获取嵌套字典中所有键的列表

时间:2014-10-02 18:12:18

标签: python dictionary nested

我想获得包含列表和词典的嵌套字典中所有键的列表。

我目前有这个代码,但似乎缺少在列表中添加一些键,并且重复添加一些键。

keys_list = []
def get_keys(d_or_l, keys_list):
    if isinstance(d_or_l, dict):
        for k, v in iter(sorted(d_or_l.iteritems())):
            if isinstance(v, list):
                get_keys(v, keys_list)
            elif isinstance(v, dict):
                get_keys(v, keys_list)
            else:
                keys_list.append(k)
    elif isinstance(d_or_l, list):
        for i in d_or_l:
            if isinstance(i, list):
                get_keys(i, keys_list)
            elif isinstance(i, dict):
                get_keys(i, keys_list)
    else:
        print "** Skipping item of type: {}".format(type(d_or_l))
    return keys_list

这只是一个空列表,并用键填充它。 d_or_l是一个变量,并将原始字典与其进行比较。

4 个答案:

答案 0 :(得分:4)

这应该做的工作:

def get_keys(dl, keys_list):
    if isinstance(dl, dict):
        keys_list += dl.keys()
        map(lambda x: get_keys(x, keys_list), dl.values())
    elif isinstance(dl, list):
        map(lambda x: get_keys(x, keys_list), dl)

为避免重复,您可以使用set,例如:

keys_list = list( set( keys_list ) )

示例测试用例:

keys_list = []
d = {1: 2, 3: 4, 5: [{7: {9: 1}}]}
get_keys(d, keys_list)
print keys_list
>>>> [1, 3, 5, 7, 9]

答案 1 :(得分:3)

目前,您的代码会忽略导致listdict值的键。

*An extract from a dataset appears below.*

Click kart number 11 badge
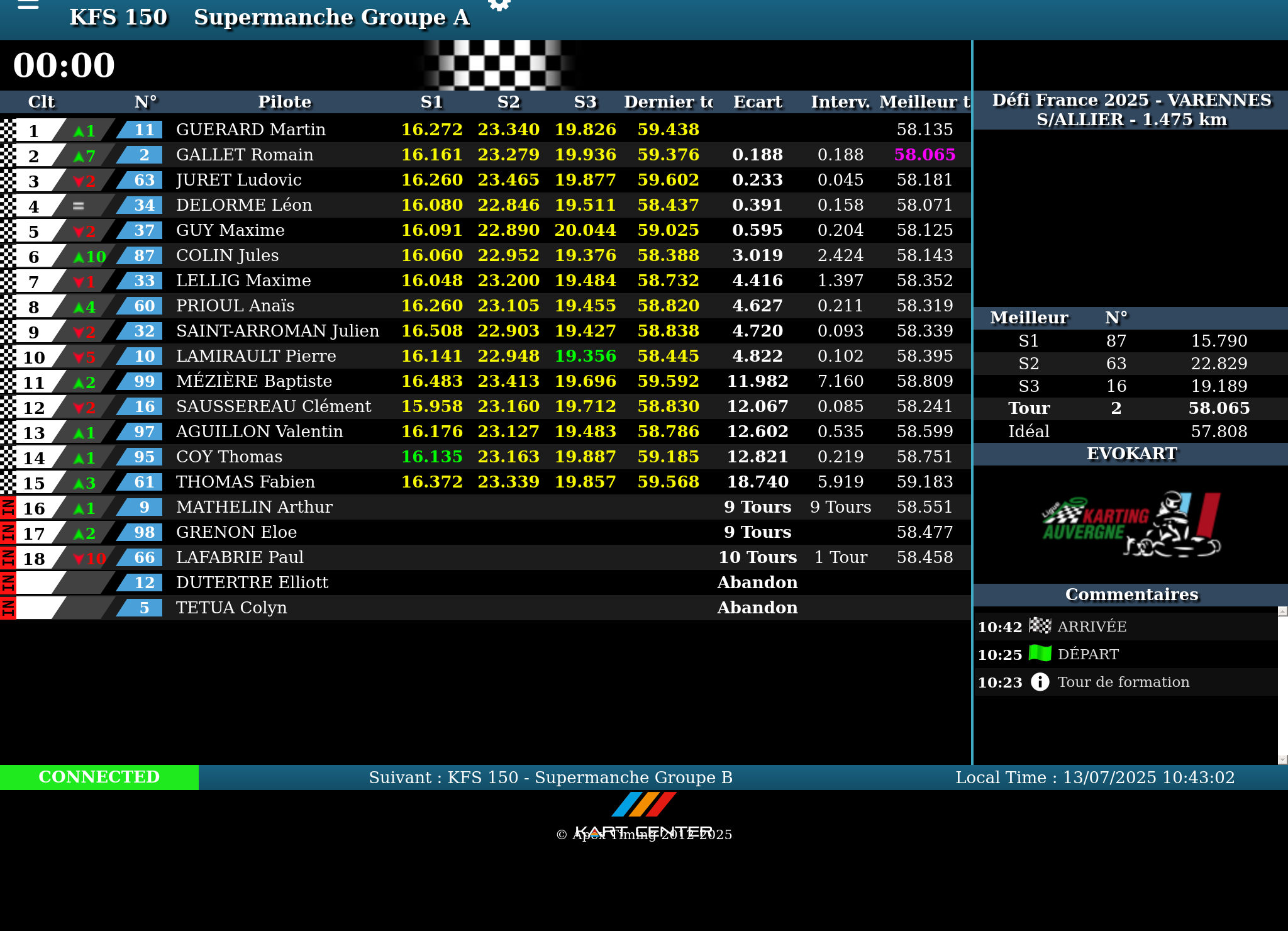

删除第一个else循环中的for块,无论值是什么,都要添加密钥。

keys_list = []
def get_keys(d_or_l, keys_list):
    if isinstance(d_or_l, dict):
        for k, v in iter(sorted(d_or_l.iteritems())):
            if isinstance(v, list):
                get_keys(v, keys_list)
            elif isinstance(v, dict):
                get_keys(v, keys_list)
            keys_list.append(k)   #  Altered line
    elif isinstance(d_or_l, list):
        for i in d_or_l:
            if isinstance(i, list):
                get_keys(i, keys_list)
            elif isinstance(i, dict):
                get_keys(i, keys_list)
    else:
        print "** Skipping item of type: {}".format(type(d_or_l))
    return keys_list

get_keys({1: 2, 3: 4, 5: [{7: {9: 1}}]}, keys_list)返回[1, 3, 9, 7, 5]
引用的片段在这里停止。